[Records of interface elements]
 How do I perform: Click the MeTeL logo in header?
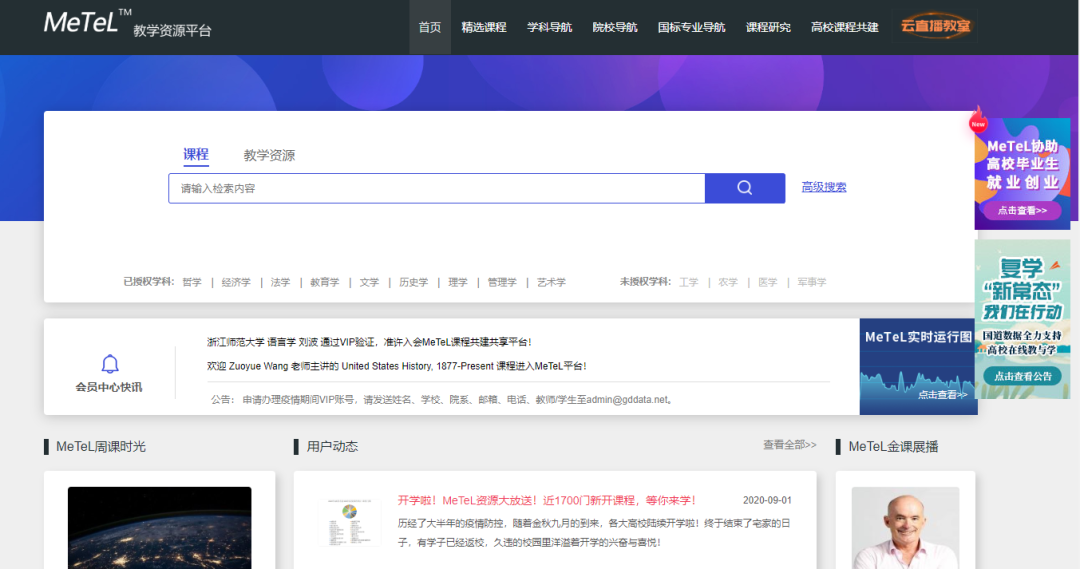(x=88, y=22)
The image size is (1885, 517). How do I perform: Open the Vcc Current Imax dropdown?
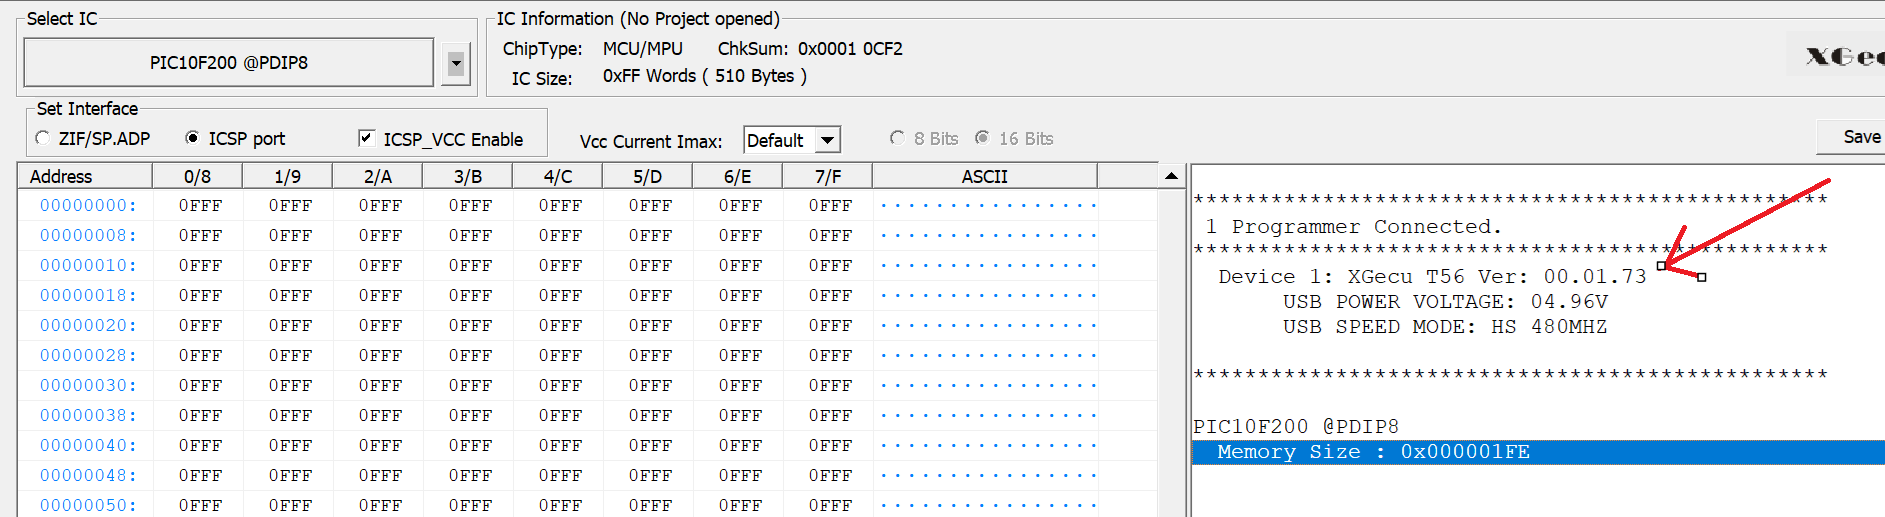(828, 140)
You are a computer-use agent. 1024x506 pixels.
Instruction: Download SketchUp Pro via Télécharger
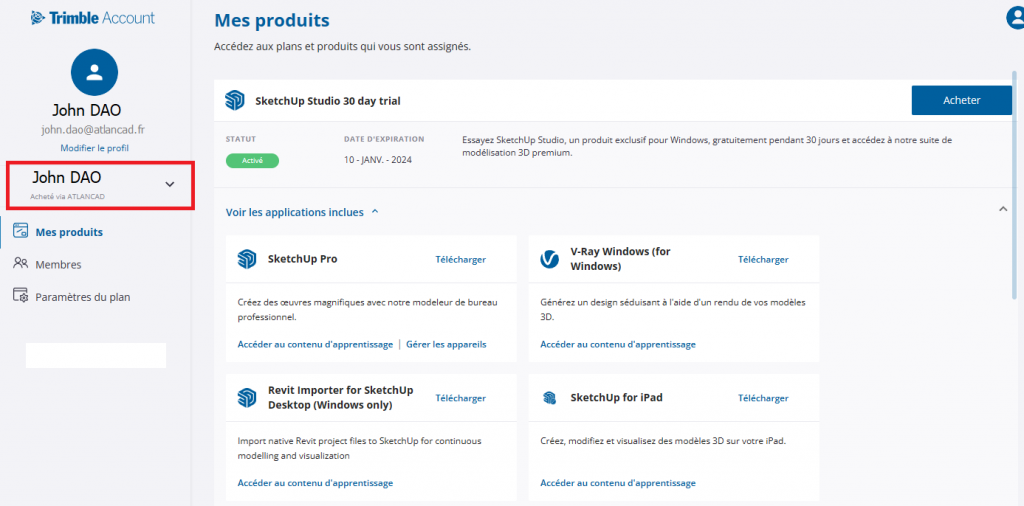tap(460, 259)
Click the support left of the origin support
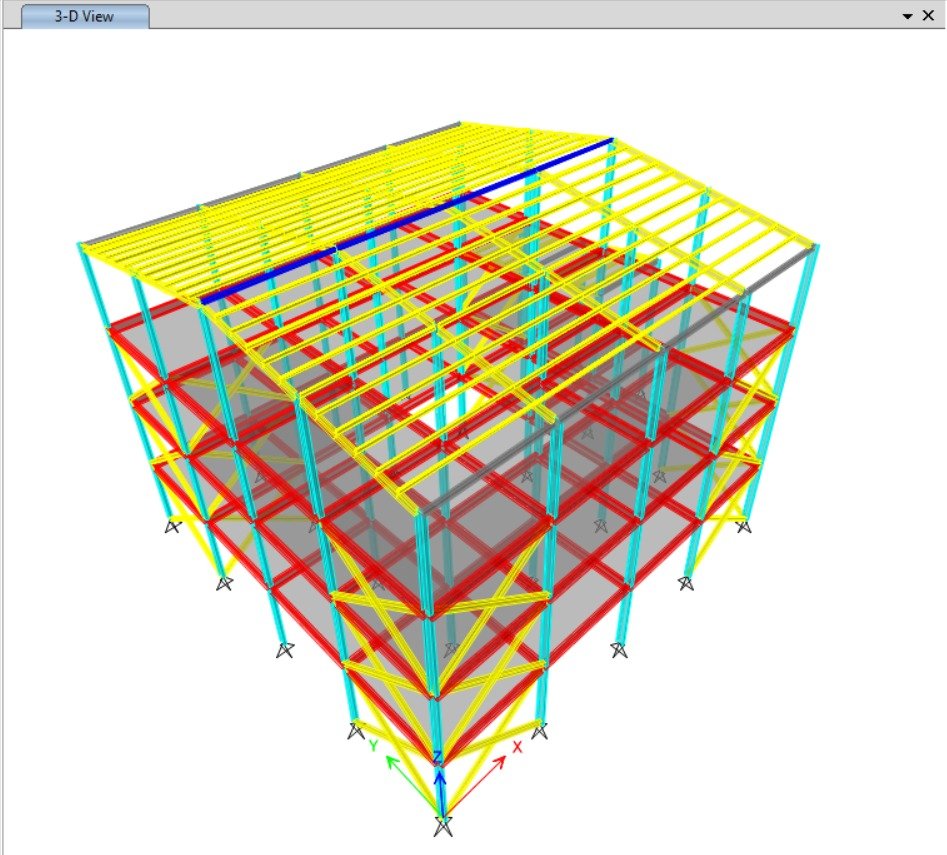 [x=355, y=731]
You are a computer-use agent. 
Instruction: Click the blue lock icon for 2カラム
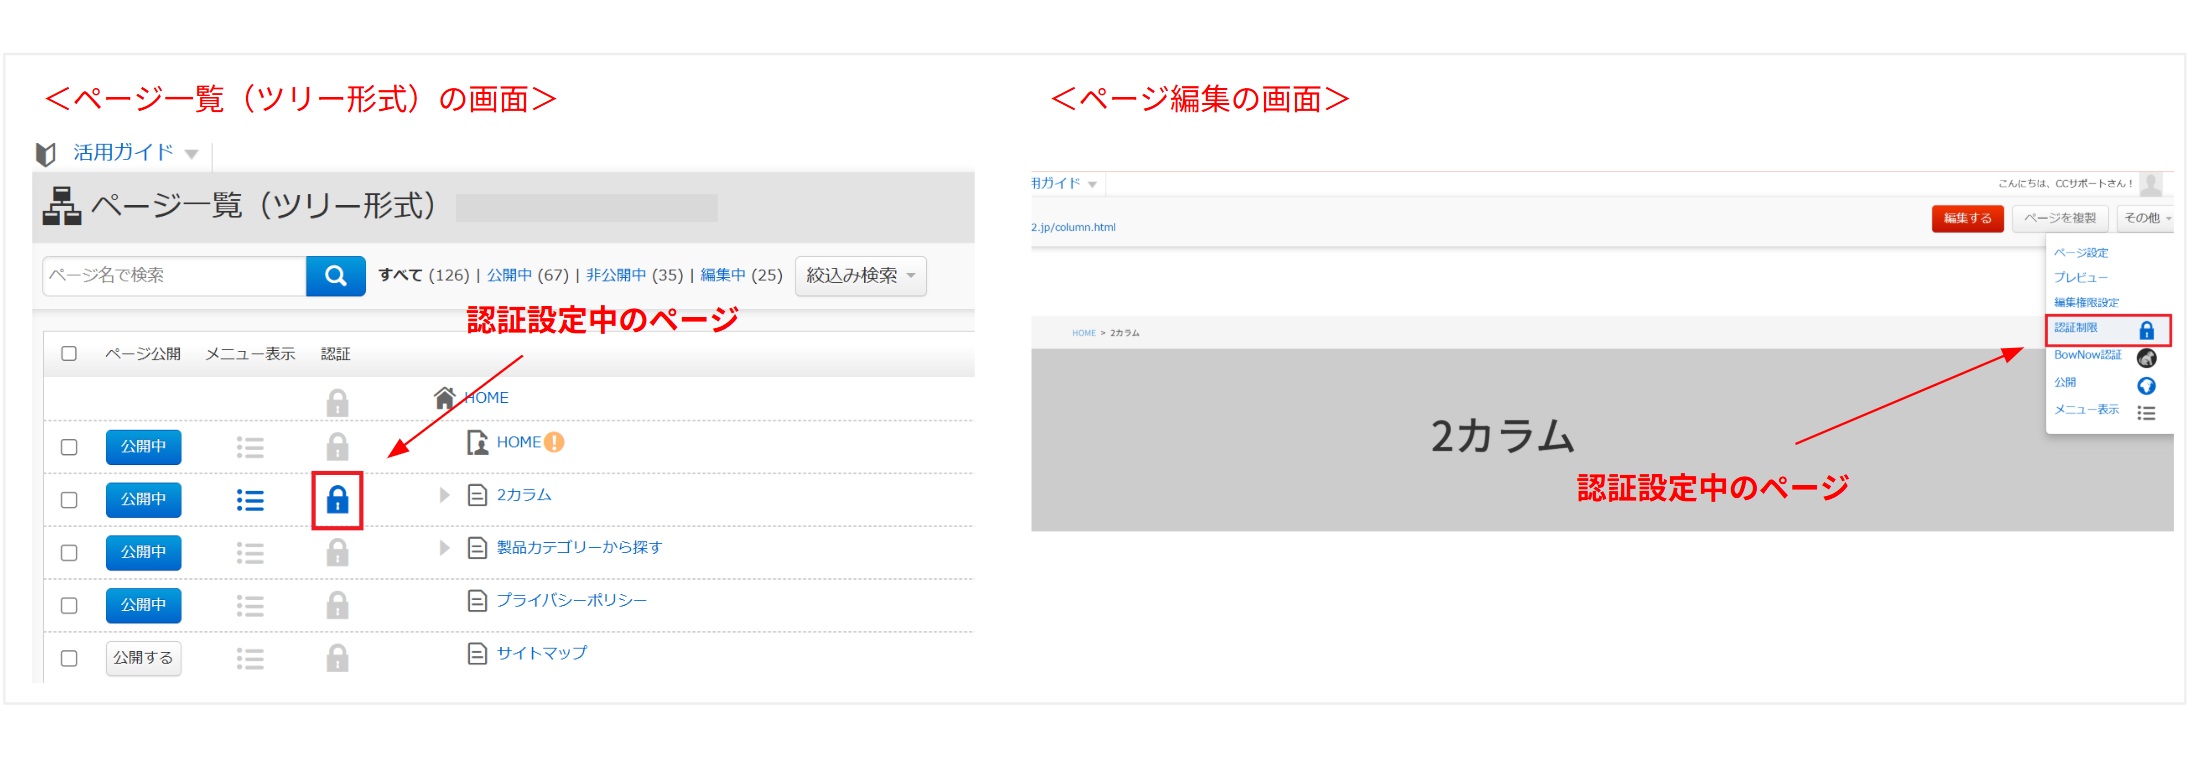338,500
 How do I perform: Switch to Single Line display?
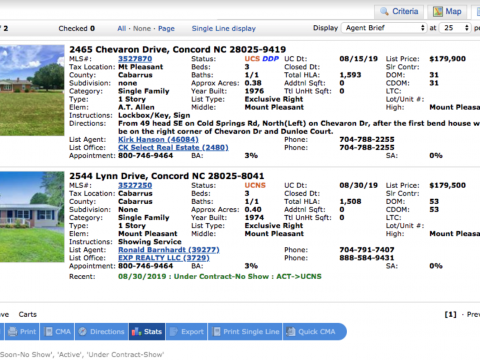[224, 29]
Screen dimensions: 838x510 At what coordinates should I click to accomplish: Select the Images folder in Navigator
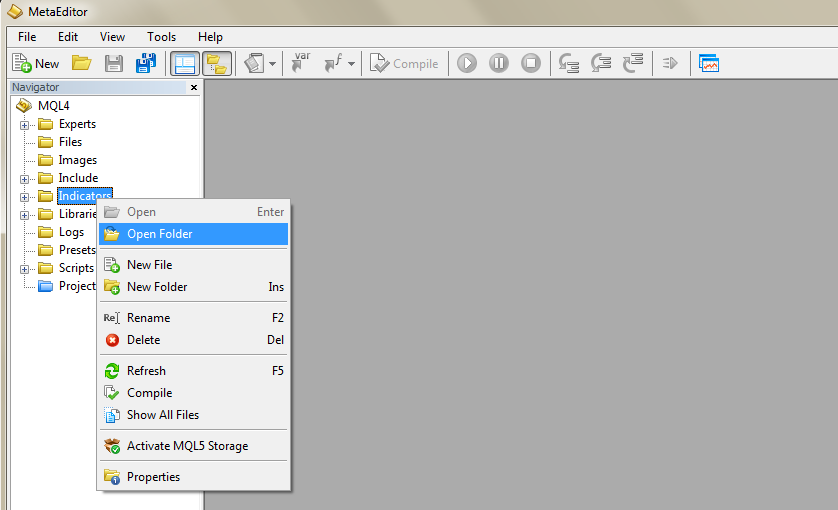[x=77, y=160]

▶ _EXERCISE_
Quote every entry above in full, word for word, and leave the pictures out.

▶ _ANSWER FOR THE TASK_
 How do I perform: Click the MeTeL logo in header?
(x=88, y=22)
The image size is (1885, 517). How do I perform: Open the Vcc Current Imax dropdown?
(828, 140)
You are a computer-use agent. 1024x506 pixels.
Instruction: Download SketchUp Pro via Télécharger
tap(460, 259)
Click the support left of the origin support
 [x=355, y=731]
You are a computer-use agent. 
Instruction: Click the blue lock icon for 2カラム
338,500
 How do I perform: Switch to Single Line display?
[224, 29]
Screen dimensions: 838x510 At what coordinates should I click to accomplish: Select the Images folder in Navigator
[x=77, y=160]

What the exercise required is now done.